• Required work:
Copy out each of the lines below verbatim, from the first through the last.

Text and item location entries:
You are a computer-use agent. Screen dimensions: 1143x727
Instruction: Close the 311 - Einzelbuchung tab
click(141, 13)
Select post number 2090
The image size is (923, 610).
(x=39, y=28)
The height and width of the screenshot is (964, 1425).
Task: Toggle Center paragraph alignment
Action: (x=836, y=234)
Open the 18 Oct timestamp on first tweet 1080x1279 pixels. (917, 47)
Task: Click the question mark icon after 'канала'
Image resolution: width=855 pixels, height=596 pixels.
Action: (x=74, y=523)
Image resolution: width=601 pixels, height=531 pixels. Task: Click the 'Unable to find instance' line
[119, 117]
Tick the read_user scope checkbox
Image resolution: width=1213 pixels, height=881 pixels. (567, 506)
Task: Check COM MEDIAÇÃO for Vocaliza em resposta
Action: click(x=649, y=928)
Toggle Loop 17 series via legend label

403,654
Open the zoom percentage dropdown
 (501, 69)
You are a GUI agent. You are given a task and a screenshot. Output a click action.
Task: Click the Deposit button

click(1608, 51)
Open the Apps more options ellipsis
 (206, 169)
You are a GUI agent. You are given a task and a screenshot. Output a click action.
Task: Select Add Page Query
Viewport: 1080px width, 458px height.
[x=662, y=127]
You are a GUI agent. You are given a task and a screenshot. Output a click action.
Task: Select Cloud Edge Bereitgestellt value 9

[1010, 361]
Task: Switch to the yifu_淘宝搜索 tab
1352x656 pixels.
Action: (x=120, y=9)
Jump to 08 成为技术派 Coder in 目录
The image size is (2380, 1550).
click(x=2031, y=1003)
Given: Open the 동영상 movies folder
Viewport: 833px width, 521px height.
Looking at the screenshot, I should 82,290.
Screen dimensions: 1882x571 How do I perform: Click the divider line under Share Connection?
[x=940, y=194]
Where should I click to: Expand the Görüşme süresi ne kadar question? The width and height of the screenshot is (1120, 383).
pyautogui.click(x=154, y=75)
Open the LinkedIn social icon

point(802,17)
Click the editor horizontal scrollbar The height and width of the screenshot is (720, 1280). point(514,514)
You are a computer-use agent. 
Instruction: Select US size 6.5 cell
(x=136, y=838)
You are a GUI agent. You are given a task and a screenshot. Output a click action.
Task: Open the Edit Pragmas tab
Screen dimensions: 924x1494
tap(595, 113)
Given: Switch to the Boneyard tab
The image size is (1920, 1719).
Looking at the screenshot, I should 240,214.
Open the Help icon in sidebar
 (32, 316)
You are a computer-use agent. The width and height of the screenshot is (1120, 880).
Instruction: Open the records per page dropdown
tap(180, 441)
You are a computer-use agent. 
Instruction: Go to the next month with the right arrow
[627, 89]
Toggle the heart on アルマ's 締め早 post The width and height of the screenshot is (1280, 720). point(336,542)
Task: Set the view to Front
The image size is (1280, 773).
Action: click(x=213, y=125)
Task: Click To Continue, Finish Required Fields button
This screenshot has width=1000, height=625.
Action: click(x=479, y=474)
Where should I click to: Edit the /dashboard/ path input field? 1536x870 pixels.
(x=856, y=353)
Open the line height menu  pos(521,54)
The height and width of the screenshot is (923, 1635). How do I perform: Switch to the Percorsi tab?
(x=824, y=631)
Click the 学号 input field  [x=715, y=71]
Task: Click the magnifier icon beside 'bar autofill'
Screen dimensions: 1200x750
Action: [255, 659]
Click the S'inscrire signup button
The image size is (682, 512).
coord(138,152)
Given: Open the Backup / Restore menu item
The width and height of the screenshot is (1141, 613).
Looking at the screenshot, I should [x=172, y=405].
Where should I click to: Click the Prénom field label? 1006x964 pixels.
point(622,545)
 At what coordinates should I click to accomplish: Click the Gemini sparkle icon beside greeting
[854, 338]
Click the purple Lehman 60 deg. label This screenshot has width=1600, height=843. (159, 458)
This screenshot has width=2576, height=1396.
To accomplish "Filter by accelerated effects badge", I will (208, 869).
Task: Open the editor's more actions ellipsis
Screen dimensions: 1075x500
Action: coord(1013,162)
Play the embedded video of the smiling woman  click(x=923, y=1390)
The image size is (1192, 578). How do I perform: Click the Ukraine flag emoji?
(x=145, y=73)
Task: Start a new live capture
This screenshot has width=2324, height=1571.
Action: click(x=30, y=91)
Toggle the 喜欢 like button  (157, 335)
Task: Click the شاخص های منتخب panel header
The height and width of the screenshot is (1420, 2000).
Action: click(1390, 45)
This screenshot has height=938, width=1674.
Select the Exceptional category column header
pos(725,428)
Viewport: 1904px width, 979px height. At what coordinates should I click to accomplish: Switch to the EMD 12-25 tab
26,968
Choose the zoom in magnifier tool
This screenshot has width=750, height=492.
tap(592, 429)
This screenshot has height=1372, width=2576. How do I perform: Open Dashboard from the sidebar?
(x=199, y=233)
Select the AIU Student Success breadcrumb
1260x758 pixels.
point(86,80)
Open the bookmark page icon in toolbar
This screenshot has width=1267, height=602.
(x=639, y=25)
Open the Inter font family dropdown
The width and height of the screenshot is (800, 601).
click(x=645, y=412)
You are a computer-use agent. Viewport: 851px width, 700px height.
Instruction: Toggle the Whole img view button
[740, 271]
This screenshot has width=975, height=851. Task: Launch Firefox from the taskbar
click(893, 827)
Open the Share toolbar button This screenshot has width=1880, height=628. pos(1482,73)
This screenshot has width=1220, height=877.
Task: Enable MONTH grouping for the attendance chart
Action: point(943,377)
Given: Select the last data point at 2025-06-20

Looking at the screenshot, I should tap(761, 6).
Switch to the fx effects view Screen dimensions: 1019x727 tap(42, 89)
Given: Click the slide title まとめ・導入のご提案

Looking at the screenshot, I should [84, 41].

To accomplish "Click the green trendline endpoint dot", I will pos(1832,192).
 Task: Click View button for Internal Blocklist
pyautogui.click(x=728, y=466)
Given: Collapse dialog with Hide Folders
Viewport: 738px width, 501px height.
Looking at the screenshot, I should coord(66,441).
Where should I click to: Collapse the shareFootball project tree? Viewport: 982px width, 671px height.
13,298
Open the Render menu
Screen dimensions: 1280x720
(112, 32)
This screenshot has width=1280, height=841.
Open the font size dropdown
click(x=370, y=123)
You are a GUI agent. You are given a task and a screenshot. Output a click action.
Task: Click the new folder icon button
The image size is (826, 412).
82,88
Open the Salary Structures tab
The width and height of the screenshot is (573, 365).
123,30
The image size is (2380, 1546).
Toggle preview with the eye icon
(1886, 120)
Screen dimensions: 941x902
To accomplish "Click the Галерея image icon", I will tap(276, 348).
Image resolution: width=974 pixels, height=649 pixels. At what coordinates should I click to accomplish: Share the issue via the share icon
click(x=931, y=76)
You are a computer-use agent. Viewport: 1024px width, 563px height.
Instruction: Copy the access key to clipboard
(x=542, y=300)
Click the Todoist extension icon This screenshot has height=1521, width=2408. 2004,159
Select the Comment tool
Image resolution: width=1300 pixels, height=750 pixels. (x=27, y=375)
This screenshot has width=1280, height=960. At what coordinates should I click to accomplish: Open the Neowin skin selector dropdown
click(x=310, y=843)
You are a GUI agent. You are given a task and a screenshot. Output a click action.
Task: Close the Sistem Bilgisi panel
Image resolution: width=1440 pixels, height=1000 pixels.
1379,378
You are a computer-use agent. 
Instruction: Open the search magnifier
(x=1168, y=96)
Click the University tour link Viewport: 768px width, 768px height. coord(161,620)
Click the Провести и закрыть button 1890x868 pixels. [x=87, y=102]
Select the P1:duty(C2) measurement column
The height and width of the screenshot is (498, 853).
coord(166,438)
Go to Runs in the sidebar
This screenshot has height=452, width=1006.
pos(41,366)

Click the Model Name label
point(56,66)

• Solution to the exercise:
You are a computer-use agent. Screen dimensions: 1143x727
Instruction: Close the 311 - Einzelbuchung tab
click(141, 13)
Select post number 2090
The image size is (923, 610).
(x=39, y=28)
The height and width of the screenshot is (964, 1425).
Task: Toggle Center paragraph alignment
Action: (x=836, y=234)
Open the 18 Oct timestamp on first tweet 1080x1279 pixels. (917, 47)
Task: Click the question mark icon after 'канала'
Image resolution: width=855 pixels, height=596 pixels.
Action: (x=74, y=523)
Image resolution: width=601 pixels, height=531 pixels. Task: Click the 'Unable to find instance' line
[119, 117]
Tick the read_user scope checkbox
Image resolution: width=1213 pixels, height=881 pixels. (567, 506)
Task: Check COM MEDIAÇÃO for Vocaliza em resposta
Action: click(x=649, y=928)
Toggle Loop 17 series via legend label

403,654
Open the zoom percentage dropdown
 (501, 69)
You are a GUI agent. You are given a task and a screenshot. Output a click action.
Task: Click the Deposit button

click(1608, 51)
Open the Apps more options ellipsis
 (206, 169)
You are a GUI agent. You are given a task and a screenshot. Output a click action.
Task: Select Add Page Query
Viewport: 1080px width, 458px height.
[x=662, y=127]
You are a GUI agent. You are given a task and a screenshot. Output a click action.
Task: Select Cloud Edge Bereitgestellt value 9

[1010, 361]
Task: Switch to the yifu_淘宝搜索 tab
1352x656 pixels.
Action: (x=120, y=9)
Jump to 08 成为技术派 Coder in 目录
The image size is (2380, 1550).
click(x=2031, y=1003)
Given: Open the 동영상 movies folder
Viewport: 833px width, 521px height.
Looking at the screenshot, I should 82,290.
Screen dimensions: 1882x571 How do I perform: Click the divider line under Share Connection?
[x=940, y=194]
Where should I click to: Expand the Görüşme süresi ne kadar question? The width and height of the screenshot is (1120, 383).
pyautogui.click(x=154, y=75)
Open the LinkedIn social icon

point(802,17)
Click the editor horizontal scrollbar The height and width of the screenshot is (720, 1280). point(514,514)
You are a computer-use agent. 
Instruction: Select US size 6.5 cell
(x=136, y=838)
You are a GUI agent. You are given a task and a screenshot. Output a click action.
Task: Open the Edit Pragmas tab
Screen dimensions: 924x1494
tap(595, 113)
Given: Switch to the Boneyard tab
The image size is (1920, 1719).
Looking at the screenshot, I should 240,214.
Open the Help icon in sidebar
 (32, 316)
You are a computer-use agent. The width and height of the screenshot is (1120, 880).
Instruction: Open the records per page dropdown
tap(180, 441)
You are a computer-use agent. 
Instruction: Go to the next month with the right arrow
[627, 89]
Toggle the heart on アルマ's 締め早 post The width and height of the screenshot is (1280, 720). point(336,542)
Task: Set the view to Front
The image size is (1280, 773).
Action: click(x=213, y=125)
Task: Click To Continue, Finish Required Fields button
This screenshot has width=1000, height=625.
Action: click(x=479, y=474)
Where should I click to: Edit the /dashboard/ path input field? 1536x870 pixels.
(x=856, y=353)
Open the line height menu  pos(521,54)
The height and width of the screenshot is (923, 1635). How do I perform: Switch to the Percorsi tab?
(x=824, y=631)
Click the 学号 input field  [x=715, y=71]
Task: Click the magnifier icon beside 'bar autofill'
Screen dimensions: 1200x750
Action: [255, 659]
Click the S'inscrire signup button
The image size is (682, 512).
coord(138,152)
Given: Open the Backup / Restore menu item
The width and height of the screenshot is (1141, 613).
Looking at the screenshot, I should [x=172, y=405].
Where should I click to: Click the Prénom field label? 1006x964 pixels.
point(622,545)
 At what coordinates should I click to accomplish: Click the Gemini sparkle icon beside greeting
[854, 338]
Click the purple Lehman 60 deg. label This screenshot has width=1600, height=843. (159, 458)
This screenshot has width=2576, height=1396.
To accomplish "Filter by accelerated effects badge", I will (208, 869).
Task: Open the editor's more actions ellipsis
Screen dimensions: 1075x500
Action: coord(1013,162)
Play the embedded video of the smiling woman  click(x=923, y=1390)
The image size is (1192, 578). How do I perform: Click the Ukraine flag emoji?
(x=145, y=73)
Task: Start a new live capture
This screenshot has width=2324, height=1571.
Action: click(x=30, y=91)
Toggle the 喜欢 like button  (157, 335)
Task: Click the شاخص های منتخب panel header
The height and width of the screenshot is (1420, 2000).
Action: click(1390, 45)
This screenshot has height=938, width=1674.
Select the Exceptional category column header
pos(725,428)
Viewport: 1904px width, 979px height. At what coordinates should I click to accomplish: Switch to the EMD 12-25 tab
26,968
Choose the zoom in magnifier tool
This screenshot has width=750, height=492.
tap(592, 429)
This screenshot has height=1372, width=2576. How do I perform: Open Dashboard from the sidebar?
(x=199, y=233)
Select the AIU Student Success breadcrumb
1260x758 pixels.
point(86,80)
Open the bookmark page icon in toolbar
This screenshot has width=1267, height=602.
(x=639, y=25)
Open the Inter font family dropdown
The width and height of the screenshot is (800, 601).
click(x=645, y=412)
You are a computer-use agent. Viewport: 851px width, 700px height.
Instruction: Toggle the Whole img view button
[740, 271]
This screenshot has width=975, height=851. Task: Launch Firefox from the taskbar
click(893, 827)
Open the Share toolbar button This screenshot has width=1880, height=628. pos(1482,73)
This screenshot has width=1220, height=877.
Task: Enable MONTH grouping for the attendance chart
Action: point(943,377)
Given: Select the last data point at 2025-06-20

Looking at the screenshot, I should tap(761, 6).
Switch to the fx effects view Screen dimensions: 1019x727 tap(42, 89)
Given: Click the slide title まとめ・導入のご提案

Looking at the screenshot, I should [84, 41].

To accomplish "Click the green trendline endpoint dot", I will pos(1832,192).
 Task: Click View button for Internal Blocklist
pyautogui.click(x=728, y=466)
Given: Collapse dialog with Hide Folders
Viewport: 738px width, 501px height.
Looking at the screenshot, I should coord(66,441).
Where should I click to: Collapse the shareFootball project tree? Viewport: 982px width, 671px height.
13,298
Open the Render menu
Screen dimensions: 1280x720
(112, 32)
This screenshot has width=1280, height=841.
Open the font size dropdown
click(x=370, y=123)
You are a GUI agent. You are given a task and a screenshot. Output a click action.
Task: Click the new folder icon button
The image size is (826, 412).
82,88
Open the Salary Structures tab
The width and height of the screenshot is (573, 365).
123,30
The image size is (2380, 1546).
Toggle preview with the eye icon
(1886, 120)
Screen dimensions: 941x902
To accomplish "Click the Галерея image icon", I will tap(276, 348).
Image resolution: width=974 pixels, height=649 pixels. At what coordinates should I click to accomplish: Share the issue via the share icon
click(x=931, y=76)
You are a computer-use agent. Viewport: 1024px width, 563px height.
Instruction: Copy the access key to clipboard
(x=542, y=300)
Click the Todoist extension icon This screenshot has height=1521, width=2408. 2004,159
Select the Comment tool
Image resolution: width=1300 pixels, height=750 pixels. (x=27, y=375)
This screenshot has width=1280, height=960. At what coordinates should I click to accomplish: Open the Neowin skin selector dropdown
click(x=310, y=843)
You are a GUI agent. You are given a task and a screenshot. Output a click action.
Task: Close the Sistem Bilgisi panel
Image resolution: width=1440 pixels, height=1000 pixels.
1379,378
You are a computer-use agent. 
Instruction: Open the search magnifier
(x=1168, y=96)
Click the University tour link Viewport: 768px width, 768px height. coord(161,620)
Click the Провести и закрыть button 1890x868 pixels. [x=87, y=102]
Select the P1:duty(C2) measurement column
The height and width of the screenshot is (498, 853).
coord(166,438)
Go to Runs in the sidebar
This screenshot has height=452, width=1006.
pos(41,366)

Click the Model Name label
point(56,66)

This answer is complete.